3. Number of Experts and Qualifications
- Number of Experts: 3 expert raters were used for the blinded classification task.
- Qualifications of Experts: They are described as "blinded movement disorder specialists." Specific years of experience or board certifications are not provided.
4. Adjudication Method
- Blinded Clinician Classification: The method used for the 10 cases evaluated by 3 blind clinicians resulted in "87.5% of classifications were correct." This suggests a consensus or majority vote approach, but the exact adjudication method (e.g., 2+1, 3+1) is not explicitly detailed. It's mentioned that "three misclassifications occurred because raters presumed that an alternate medication had a dominant effect. Six cases were deemed inconclusive and were excluded." This implies a form of expert review and selection of cases for evaluation.
5. Multi-Reader Multi-Case (MRMC) Comparative Effectiveness Study
- Yes, a form of MRMC study was done, but not explicitly framed as "AI vs. Human with AI assistance." The study assessed clinician performance with and without full patient history, effectively comparing clinical judgment with the aid of the smartwatch symptom profiles.
- Effect Size:
- When clinicians had full patient history and reviewed smartwatch symptom profiles, "symptom changes matched the clinician's expectation of the prescribed medication change in 94% of cases."
- When 3 blinded movement disorder specialists classified symptom profiles (without full patient history, but with medication schedule and MDS-UPDRS tremor/dyskinesia ratings from intake), "87.5% of classifications were correct."
- This indicates that the smartwatch-generated symptom profiles (AI-generated data) significantly aided clinicians in affirming or understanding treatment effects, achieving high agreement rates, even when blinded. The direct "improvement with AI vs. without AI" is not quantified as a direct comparative effectiveness study in the traditional sense of reader performance metrics but rather as the utility of the AI-generated profiles in supporting clinical assessment.
6. Standalone (Algorithm Only) Performance
- Yes, standalone performance was done for the core algorithms.
- "MM4PD measurements correlated to clinical evaluations of tremor severity (Rank Correlation Coefficient=0.80) and mapped to expert ratings of dyskinesia presence (P<0.001) during in-clinic tasks." (This refers to the algorithm's direct measurement and correlation).
- "The ability of MM4PD to identify tremors and the likelihood of dyskinesia was tested with the final algorithm in holdout sets."
- Specifically, Fig. 3E (Tremor algorithm test with hold-out data) and Fig. 4E (Dyskinesia algorithm test with hold-out data) demonstrate stand-alone algorithm performance against clinical ground truth.
7. Type of Ground Truth Used
- Expert Consensus / Clinical Evaluations:
- MDS-UPDRS ratings: Used for tremor severity correlation.
- Expert ratings of dyskinesia presence: Used for mapping dyskinesia likelihood.
- Clinician's expectations: Used as ground truth for evaluating how well the symptom changes matched expected treatment responses.

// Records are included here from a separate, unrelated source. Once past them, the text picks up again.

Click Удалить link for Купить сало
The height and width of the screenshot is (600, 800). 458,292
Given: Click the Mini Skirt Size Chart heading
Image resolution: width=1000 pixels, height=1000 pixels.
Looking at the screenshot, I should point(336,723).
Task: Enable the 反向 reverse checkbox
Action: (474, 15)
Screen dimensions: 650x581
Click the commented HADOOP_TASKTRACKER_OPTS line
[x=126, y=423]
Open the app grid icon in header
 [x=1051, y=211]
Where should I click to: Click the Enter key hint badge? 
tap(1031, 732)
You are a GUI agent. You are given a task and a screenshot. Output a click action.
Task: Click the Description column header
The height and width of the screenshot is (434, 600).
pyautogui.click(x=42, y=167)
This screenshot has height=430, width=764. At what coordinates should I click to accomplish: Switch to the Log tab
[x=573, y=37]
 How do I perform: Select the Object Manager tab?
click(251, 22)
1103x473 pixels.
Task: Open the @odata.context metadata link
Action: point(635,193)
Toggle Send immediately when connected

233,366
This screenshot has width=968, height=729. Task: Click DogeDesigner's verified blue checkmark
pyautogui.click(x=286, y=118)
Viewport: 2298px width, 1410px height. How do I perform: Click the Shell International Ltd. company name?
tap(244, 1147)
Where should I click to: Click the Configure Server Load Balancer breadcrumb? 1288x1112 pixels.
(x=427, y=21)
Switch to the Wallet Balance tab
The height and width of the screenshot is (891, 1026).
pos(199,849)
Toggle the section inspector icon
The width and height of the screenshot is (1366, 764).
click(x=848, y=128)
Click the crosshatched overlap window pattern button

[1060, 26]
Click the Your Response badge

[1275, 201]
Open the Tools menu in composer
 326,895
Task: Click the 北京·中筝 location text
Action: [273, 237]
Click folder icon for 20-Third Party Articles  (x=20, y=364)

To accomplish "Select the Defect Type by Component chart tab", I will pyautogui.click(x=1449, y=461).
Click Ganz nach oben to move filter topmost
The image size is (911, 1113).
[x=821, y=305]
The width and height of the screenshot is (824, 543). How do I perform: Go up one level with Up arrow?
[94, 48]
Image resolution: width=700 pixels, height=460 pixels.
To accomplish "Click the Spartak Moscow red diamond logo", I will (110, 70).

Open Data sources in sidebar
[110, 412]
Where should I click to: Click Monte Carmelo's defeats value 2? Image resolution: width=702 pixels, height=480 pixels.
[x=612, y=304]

- Movement disorder specialists' classifications: Used as ground truth for the blinded classification task.
8. Sample Size for Training Set
The training set sample sizes are implicitly provided through the "MM4PD development and validation" overview (Figure S1) and "Study demographics" (Table S1).
- Pilot study (PD patients in-clinic + 1 week live-on): 118 patients
- Longitudinal patient study (PD patients long-term live-on): 225 patients
- Longitudinal control study (Elderly controls): 171 individuals
- This totals 514 individuals participating in the development and validation studies, from which data was used for algorithm design (training) and testing (hold-out sets).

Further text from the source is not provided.